Aim of the exercise
From the data below, set down exactly the lines between the one holding "Image resolution: width=572" and the one holding "Task: Click the go arrow for Jira mapping", inclusive, and no others.

--------------------------------------------------

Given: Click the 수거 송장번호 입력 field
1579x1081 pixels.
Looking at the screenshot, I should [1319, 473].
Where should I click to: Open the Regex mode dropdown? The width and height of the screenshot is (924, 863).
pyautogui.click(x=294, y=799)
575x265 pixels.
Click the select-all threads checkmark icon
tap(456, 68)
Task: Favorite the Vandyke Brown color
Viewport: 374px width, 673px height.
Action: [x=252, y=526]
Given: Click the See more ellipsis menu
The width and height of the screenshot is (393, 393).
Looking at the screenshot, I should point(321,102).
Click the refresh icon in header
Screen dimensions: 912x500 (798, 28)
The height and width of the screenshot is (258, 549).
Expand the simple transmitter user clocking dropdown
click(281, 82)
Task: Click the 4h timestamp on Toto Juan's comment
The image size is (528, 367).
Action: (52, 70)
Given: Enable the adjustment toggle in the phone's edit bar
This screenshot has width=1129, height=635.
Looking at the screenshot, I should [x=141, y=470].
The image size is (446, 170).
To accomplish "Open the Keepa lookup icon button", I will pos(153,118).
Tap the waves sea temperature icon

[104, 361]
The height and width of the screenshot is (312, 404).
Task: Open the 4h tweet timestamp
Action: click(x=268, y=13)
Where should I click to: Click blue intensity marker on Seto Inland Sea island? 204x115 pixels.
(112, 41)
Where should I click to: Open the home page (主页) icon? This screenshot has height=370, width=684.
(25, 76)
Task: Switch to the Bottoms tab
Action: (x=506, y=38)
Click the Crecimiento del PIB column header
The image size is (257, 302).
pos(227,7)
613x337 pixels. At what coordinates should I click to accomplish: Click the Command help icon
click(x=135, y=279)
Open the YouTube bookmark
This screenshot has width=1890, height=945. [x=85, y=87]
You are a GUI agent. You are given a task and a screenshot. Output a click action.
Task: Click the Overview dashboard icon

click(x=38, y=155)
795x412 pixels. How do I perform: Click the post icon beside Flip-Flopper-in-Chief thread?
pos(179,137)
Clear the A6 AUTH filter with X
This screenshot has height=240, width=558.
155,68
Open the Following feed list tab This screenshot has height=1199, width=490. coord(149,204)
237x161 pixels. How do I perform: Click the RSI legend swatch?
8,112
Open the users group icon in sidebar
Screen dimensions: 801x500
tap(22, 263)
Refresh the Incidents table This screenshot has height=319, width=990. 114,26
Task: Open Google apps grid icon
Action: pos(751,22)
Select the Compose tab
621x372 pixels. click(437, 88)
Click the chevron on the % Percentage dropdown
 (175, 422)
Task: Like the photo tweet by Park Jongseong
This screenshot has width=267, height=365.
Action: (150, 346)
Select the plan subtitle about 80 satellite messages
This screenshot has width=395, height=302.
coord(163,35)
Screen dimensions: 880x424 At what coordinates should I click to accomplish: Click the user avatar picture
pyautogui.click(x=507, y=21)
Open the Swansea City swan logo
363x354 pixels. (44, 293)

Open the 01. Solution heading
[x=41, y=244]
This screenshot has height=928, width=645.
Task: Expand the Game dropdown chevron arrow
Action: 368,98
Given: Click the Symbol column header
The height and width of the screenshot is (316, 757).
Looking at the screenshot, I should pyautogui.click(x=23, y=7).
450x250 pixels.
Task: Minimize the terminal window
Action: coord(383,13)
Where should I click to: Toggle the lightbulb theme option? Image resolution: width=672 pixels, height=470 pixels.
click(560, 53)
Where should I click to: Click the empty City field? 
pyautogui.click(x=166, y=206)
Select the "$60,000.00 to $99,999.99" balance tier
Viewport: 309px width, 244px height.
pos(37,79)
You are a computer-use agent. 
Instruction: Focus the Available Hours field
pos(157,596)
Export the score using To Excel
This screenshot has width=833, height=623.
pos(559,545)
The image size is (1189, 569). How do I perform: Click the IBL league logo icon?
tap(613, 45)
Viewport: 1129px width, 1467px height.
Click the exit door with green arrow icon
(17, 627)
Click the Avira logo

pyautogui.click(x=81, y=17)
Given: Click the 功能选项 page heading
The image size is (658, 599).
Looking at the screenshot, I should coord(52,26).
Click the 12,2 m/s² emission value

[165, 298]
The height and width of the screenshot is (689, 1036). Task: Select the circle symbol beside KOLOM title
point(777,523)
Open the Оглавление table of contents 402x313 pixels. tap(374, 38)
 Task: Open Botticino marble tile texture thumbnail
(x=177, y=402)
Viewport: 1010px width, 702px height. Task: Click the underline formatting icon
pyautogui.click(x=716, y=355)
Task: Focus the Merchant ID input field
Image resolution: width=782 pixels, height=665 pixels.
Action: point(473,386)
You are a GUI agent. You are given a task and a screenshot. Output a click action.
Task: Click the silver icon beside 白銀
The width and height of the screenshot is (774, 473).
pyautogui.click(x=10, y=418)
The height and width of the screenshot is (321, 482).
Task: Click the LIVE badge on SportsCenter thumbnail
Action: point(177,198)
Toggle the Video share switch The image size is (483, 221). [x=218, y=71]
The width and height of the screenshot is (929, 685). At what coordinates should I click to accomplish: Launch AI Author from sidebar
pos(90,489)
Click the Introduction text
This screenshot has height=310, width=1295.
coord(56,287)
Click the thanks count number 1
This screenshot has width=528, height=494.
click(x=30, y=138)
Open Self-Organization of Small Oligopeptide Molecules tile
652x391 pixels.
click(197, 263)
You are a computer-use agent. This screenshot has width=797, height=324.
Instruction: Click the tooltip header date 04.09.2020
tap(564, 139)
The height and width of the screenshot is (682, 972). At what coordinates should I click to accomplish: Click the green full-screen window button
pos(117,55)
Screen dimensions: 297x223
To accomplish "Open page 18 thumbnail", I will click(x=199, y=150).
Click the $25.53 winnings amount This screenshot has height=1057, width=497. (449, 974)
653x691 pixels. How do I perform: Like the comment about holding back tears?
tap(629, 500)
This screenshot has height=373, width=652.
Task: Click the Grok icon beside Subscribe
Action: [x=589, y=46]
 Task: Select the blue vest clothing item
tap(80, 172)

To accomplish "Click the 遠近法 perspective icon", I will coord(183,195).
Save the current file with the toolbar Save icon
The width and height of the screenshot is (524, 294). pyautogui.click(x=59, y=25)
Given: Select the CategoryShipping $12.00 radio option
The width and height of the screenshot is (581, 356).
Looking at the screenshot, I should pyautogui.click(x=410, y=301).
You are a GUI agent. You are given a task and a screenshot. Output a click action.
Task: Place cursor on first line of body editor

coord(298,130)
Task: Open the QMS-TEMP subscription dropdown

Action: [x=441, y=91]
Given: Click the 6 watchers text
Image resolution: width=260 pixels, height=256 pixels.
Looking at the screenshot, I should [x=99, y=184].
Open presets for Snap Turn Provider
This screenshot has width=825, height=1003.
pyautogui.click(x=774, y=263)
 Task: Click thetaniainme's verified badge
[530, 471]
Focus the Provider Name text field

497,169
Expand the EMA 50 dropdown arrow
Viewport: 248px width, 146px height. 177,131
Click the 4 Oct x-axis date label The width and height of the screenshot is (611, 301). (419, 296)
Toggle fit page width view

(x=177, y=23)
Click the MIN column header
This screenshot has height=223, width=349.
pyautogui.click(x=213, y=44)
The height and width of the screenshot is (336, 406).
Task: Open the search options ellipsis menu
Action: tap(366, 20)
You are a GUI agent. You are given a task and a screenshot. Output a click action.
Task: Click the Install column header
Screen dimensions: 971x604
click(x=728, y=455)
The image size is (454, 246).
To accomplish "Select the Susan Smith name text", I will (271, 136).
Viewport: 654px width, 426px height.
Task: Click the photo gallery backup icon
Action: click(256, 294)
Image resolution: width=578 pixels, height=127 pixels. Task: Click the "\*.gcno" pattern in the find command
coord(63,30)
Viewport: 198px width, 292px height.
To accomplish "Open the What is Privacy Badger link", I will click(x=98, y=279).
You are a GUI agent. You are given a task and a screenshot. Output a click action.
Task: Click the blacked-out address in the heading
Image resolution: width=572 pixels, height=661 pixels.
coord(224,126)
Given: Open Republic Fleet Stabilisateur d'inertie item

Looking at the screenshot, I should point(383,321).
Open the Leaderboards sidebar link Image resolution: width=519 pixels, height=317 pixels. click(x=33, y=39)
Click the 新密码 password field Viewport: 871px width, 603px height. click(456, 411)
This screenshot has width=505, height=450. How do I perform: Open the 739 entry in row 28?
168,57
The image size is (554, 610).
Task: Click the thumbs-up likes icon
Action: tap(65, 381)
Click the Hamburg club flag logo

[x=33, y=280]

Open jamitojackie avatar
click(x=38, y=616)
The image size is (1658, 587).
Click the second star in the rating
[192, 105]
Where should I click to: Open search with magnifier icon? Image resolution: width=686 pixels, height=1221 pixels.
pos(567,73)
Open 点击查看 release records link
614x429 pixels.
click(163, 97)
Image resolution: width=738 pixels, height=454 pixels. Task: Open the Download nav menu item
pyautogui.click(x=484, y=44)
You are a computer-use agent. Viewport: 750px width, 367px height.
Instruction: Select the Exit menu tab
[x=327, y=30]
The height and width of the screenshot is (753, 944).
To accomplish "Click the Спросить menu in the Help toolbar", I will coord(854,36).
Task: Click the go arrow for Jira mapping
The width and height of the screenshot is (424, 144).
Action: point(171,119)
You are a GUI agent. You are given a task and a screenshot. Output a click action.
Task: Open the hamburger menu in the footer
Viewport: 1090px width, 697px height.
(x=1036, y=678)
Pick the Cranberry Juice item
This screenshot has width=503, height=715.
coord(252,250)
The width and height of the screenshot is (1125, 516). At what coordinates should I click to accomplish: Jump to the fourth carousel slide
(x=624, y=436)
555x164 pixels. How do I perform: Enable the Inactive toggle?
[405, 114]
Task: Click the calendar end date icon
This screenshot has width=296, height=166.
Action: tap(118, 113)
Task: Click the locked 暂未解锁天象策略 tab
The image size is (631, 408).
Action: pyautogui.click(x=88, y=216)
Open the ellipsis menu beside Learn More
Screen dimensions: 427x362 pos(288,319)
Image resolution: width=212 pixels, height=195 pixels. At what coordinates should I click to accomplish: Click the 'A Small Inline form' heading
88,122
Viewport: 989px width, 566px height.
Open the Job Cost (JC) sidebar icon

--------------------------------------------------

Exercise output
Image resolution: width=572 pixels, height=661 pixels.
coord(224,126)
Given: Open Republic Fleet Stabilisateur d'inertie item

Looking at the screenshot, I should point(383,321).
Open the Leaderboards sidebar link Image resolution: width=519 pixels, height=317 pixels. click(x=33, y=39)
Click the 新密码 password field Viewport: 871px width, 603px height. click(456, 411)
This screenshot has width=505, height=450. How do I perform: Open the 739 entry in row 28?
168,57
The image size is (554, 610).
Task: Click the thumbs-up likes icon
Action: tap(65, 381)
Click the Hamburg club flag logo

[x=33, y=280]

Open jamitojackie avatar
click(x=38, y=616)
The image size is (1658, 587).
Click the second star in the rating
[192, 105]
Where should I click to: Open search with magnifier icon? Image resolution: width=686 pixels, height=1221 pixels.
pos(567,73)
Open 点击查看 release records link
614x429 pixels.
click(163, 97)
Image resolution: width=738 pixels, height=454 pixels. Task: Open the Download nav menu item
pyautogui.click(x=484, y=44)
You are a computer-use agent. Viewport: 750px width, 367px height.
Instruction: Select the Exit menu tab
[x=327, y=30]
The height and width of the screenshot is (753, 944).
To accomplish "Click the Спросить menu in the Help toolbar", I will coord(854,36).
Task: Click the go arrow for Jira mapping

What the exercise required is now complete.